Meet the peacebuilders

Mercy Corps Nigeria participants promote peace and reduce conflicts in their communities

A person gesturing for the camera.
Felicia Ilujunka helps mediate community conflicts in Lokoja, Kogi State.
August 22, 2022

Felicia Ilujunka is a force to be reckoned with in her community. During a visit with Felicia in her home in Lokoja’s Oworo community in Kogi State, our team learned about a recent confrontation where Felicia intervened and helped to reconcile a conflict that could have turned their community upside down.

Lokoja sits at the confluence of the Niger and Benue rivers. The city is in Kogi state, and is home to various ethnic groups from the ten bordering states. The strain of rapid urbanization, lack of opportunities for young people, and land degradation causing loss in livelihoods and food security has resulted in friction among different groups vying for limited resources.

In Felicia’s community, two young men from different tribes had a dispute that resulted in the Ebira man stabbing the Igala man. Young people from the community gathered and demanded that non-indigenous Ebira people be forced out of Oworo—an all too common example of how conflicts in Kogi state often have undertones of ethnic bias. Felicia mediated a dialogue between the parents of the two young men and had the case withdrawn from the local police. By settling the situation on their own, Felicia helped both families avoid a long and costly process while landing on a sensible and fair outcome that quelled rising tensions in the community.

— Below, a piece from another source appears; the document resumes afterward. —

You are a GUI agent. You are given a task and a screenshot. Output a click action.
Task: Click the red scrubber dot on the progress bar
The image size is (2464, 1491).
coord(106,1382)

Members of a family sitting together.
Felicia Ilujunka (right) is described as “lady evangelist,” a well-known mediator in her Oworo community. She lives with her son and husband in their home in Lokoja, Kogi State.

Felicia had not always been the peacebuilder she is today. As a former teacher of 35 years, she did not tolerate nonsense in and out of the classroom. She had once believed in fighting fire with fire before seeing how destructive that mindset is on her community. By participating in the Community Initiatives to Promote Peace (CIPP) program, she saw a great change in how to approach conflict and realized she had a gift for mediation. “I also spoke to my fellow women on the need to start with ourselves before preaching peace to others,” said Felicia. She is now known around Oworo as “big mummy” or “lady evangelist” for the work she has done in her community through her involvement in local government groups for women and peacebuilding, which are supported by CIPP.

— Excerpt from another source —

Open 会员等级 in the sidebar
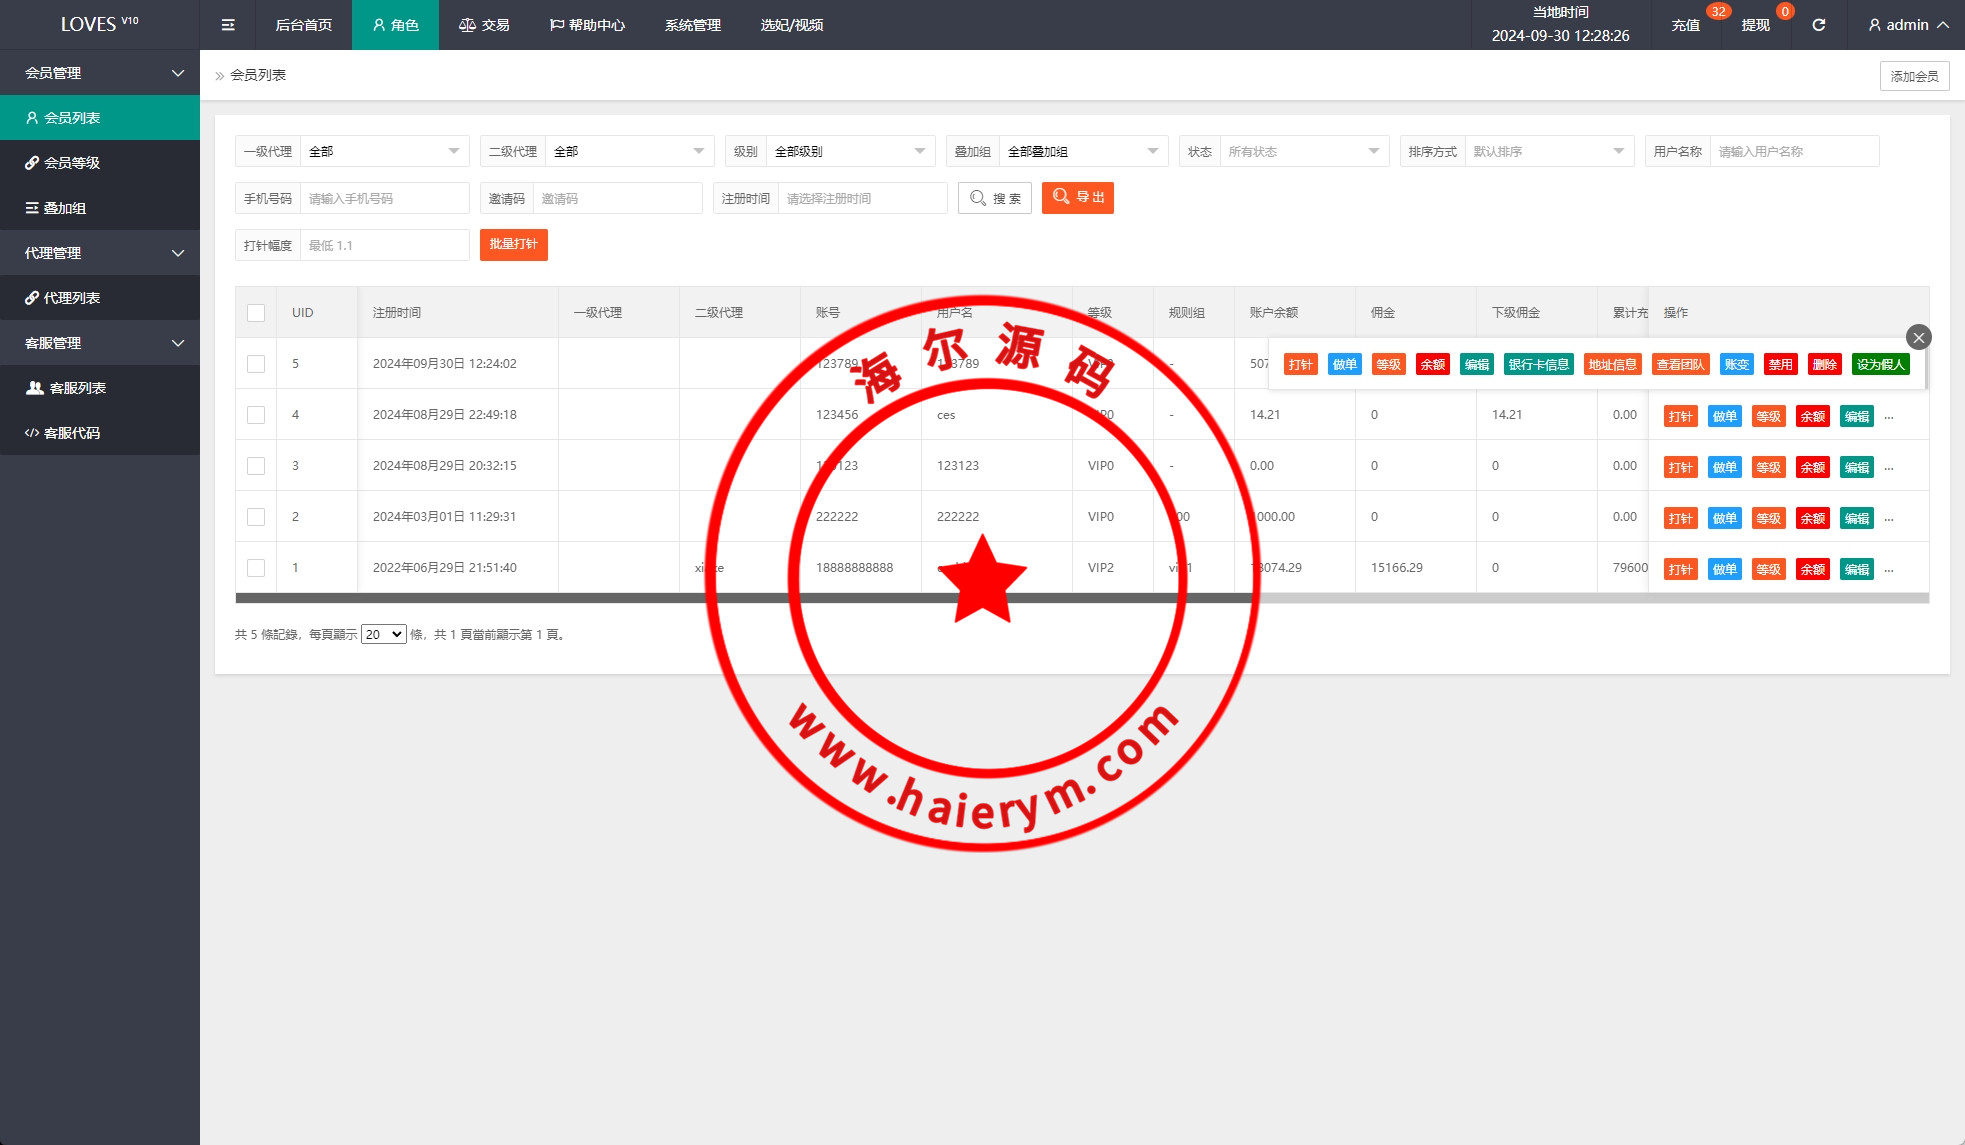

In 2019, Mercy Corps Nigeria established the Community Initiatives to Promote Peace program to help communities like Oworo that are at risk of increasing violent incidents to proactively address root causes of conflicts and foster peace. In addition to Kogi State, we’re supporting CIPP activities in five more states in the Northwest (Kaduna, Kano, and Katsina States) and Northcentral (Benu and Plateau States) regions, training hundreds of men, women, and youths in mediation and other strategies to manage conflict. CIPP’s inclusive programming highlights how women play a unique role in peacebuilding and conflict mitigation. Research has shown that the meaningful participation of women in conflict prevention and resolution helps create equitable, inclusive, and peaceful societies.

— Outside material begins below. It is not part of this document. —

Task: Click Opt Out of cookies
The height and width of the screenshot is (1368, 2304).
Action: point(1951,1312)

Since young people are often involved in many of the conflicts that arise, CIPP makes great efforts to include youth in our programming. Young people feel as though they have no say in their communities which in turn affects their confidence, leadership, and access to resources—causing a rise in tension. It is critical to support and train young people like 25-year-old Kelvin Chikpi Benson, who was recently appointed the secretary of his community’s peace committee.

A person smiling for the camera.
In Makurdi, Benue State, 25-year-old Kelvin Chikpi Benson was recently appointed the secretary of his community’s peace committee.

In the Uchen farming community of Makurdi, Benue State, Kelvin has taken an active role in helping to resolve disputes. According to Kelvin, there was an uprising brewing among young people in Uchen who wanted more power in the community. “Youths in this community have started misbehaving, saying they should be given the leadership and that it is unfair that only the elders in the community have any sort of power,” said Kelvin.

By intervening, Kelvin helped to explain how the elders had not come into power through force but that it was passed onto them through succession, and that the young people will have their time to come into power as well. “The elders also promised that if they calm their tempers, power will be given to them based on merit. Since then, the situation with the youths has calmed down,” said Kelvin.

Young people like Kelvin are critical to peacebuilding in their communities not only as mediators but also as role models. By showing the youth in his community that they can also have their voices heard through peaceful mediation, Kelvin shows how there are other possibilities to contribute. “I’ve also been able to leverage my participation in Mercy Corps’ activities to advise [young people] about the importance of peace using myself as an example,” said Kelvin.